Uncle Vernon tore his gaze away from the telephone to look at Harry. Was that fear in his uncle's eyes? No anger? No glee at the thought of exerting his superiority over his nephew? It was definitely fear, Harry decided. He had only seen his uncle frightened a precious few times in his life, usually when Harry pulled out his want over the holidays and threatened to turn Vernon, Petunia, and Dudley into cockroaches. Uncle Vernon sucked in a noisy breath through his nose. "You got a phone call." he said, somewhat distantly.
"A phone call?" Harry repeated in disbelief. No one had ever called him before, save Ron Weasley two years ago, and he had quickly learned that telephone was not the most convenient way to communicate with Harry. That incident had resulted in one of the worst fights with Uncle Vernon that Harry had ever endured.

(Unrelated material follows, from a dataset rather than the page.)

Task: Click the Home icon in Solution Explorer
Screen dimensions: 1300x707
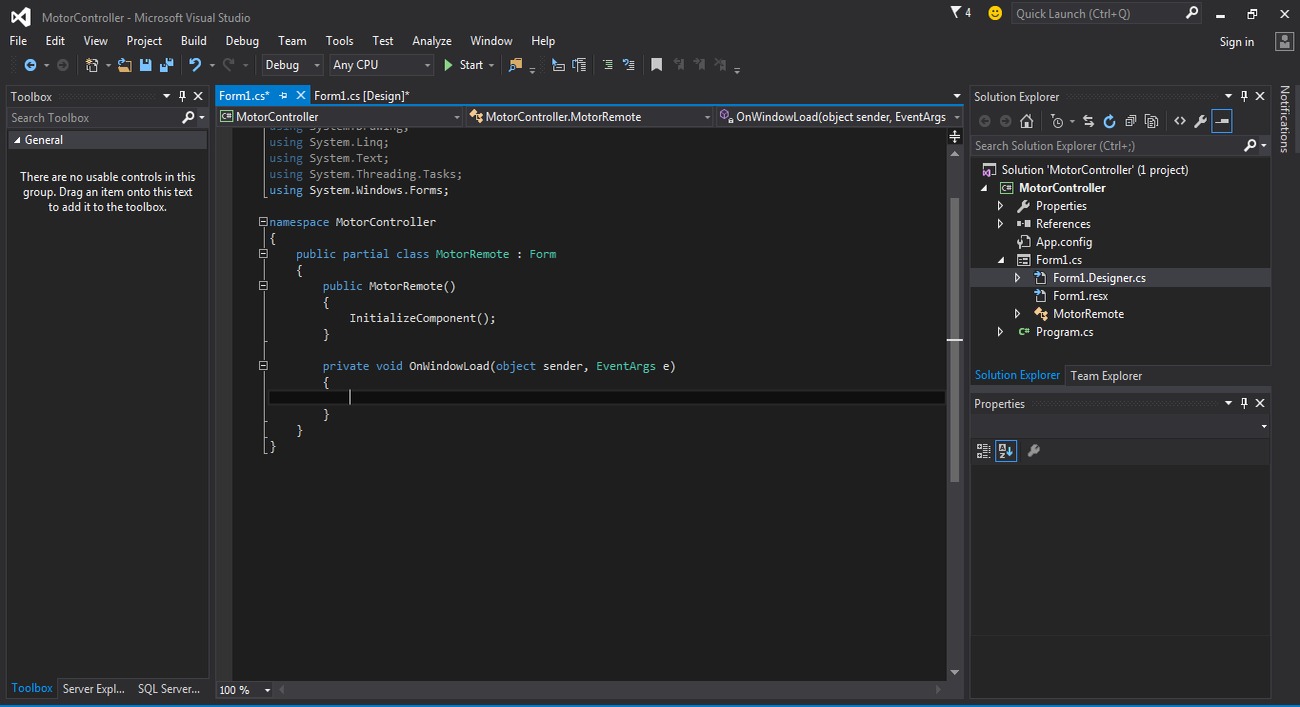Action: [1027, 120]
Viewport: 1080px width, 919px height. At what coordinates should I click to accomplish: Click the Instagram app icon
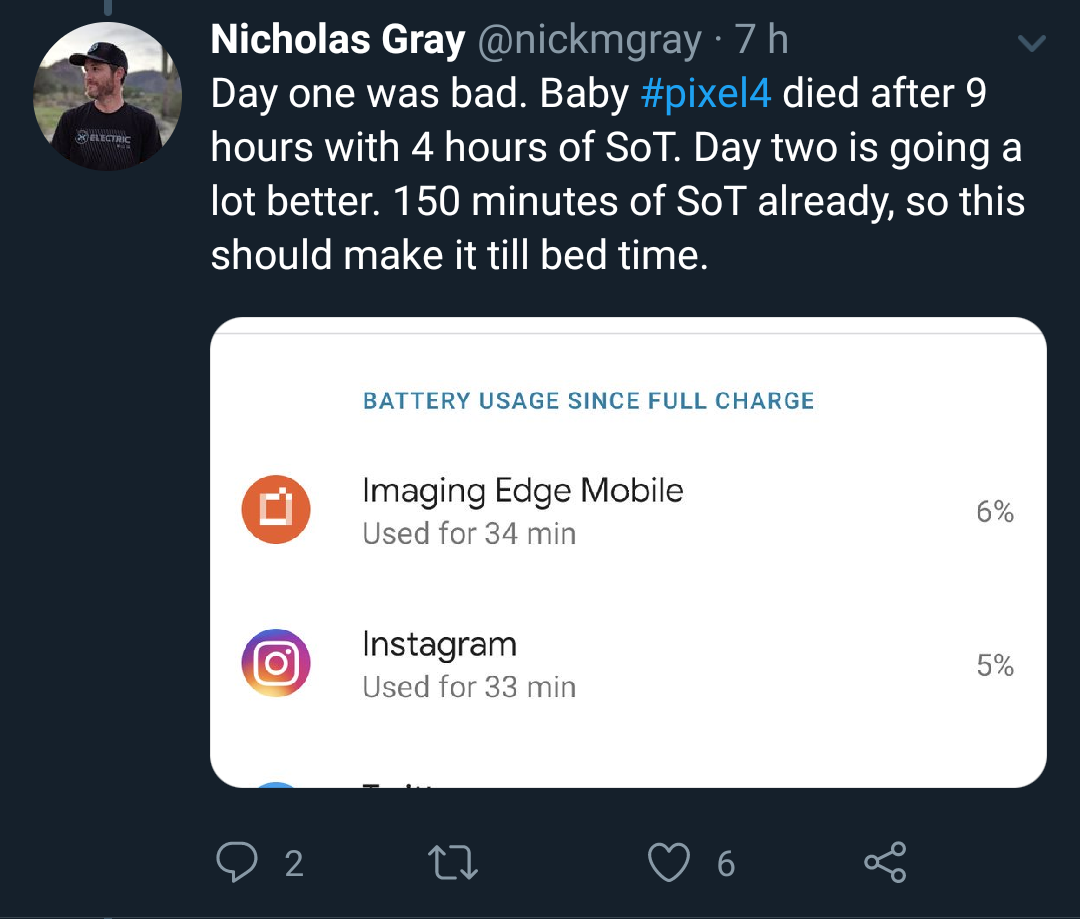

He had been completely drenched in his uncle's spit while he was yelled at for giving out the Dursley's phone number to other wizards. After that incident, Harry had never so much as mentioned a telephone to his friends again. And now, apparently, someone was calling him again.
"A phone call," confirmed Uncle Vernon brusquely. "Pick it up and tell whoever it is to never, ever call this house again." Then he stormed out of the room to pour himself a large brandy, hoping to drink the troubles of the day away. Harry was left in the living room, taking over his uncle's task of looking at the phone. Perhaps it was Ron again, he mused. More likely Hermione, but she had no reason to phone him, and she would have had more sense than to tell Uncle Vernon that she was a witch. Curiously, Harry plucked the telephone off the freshly vacuumed carpet and put it to his ear.
"Hello?" he inquired, half-hoping to hear Ron's or Hermione's voice. He hadn't seen them all summer; it would be nice to talk with one of them…
"Ah, Harry Potter," a collected voice issued from the earpiece. It was most definitely not Ron or Hermione. "I hoped I might get a chance to speak with you." Harry froze. He knew that voice. No one else had the same masterfully calm, silky voice.
"V- Voldemort?" He asked incredulously. Could it really be…?
"That's right, Potter," Voldemort said, sounding pleased that Harry had recognized him so quickly. "We have something to discuss."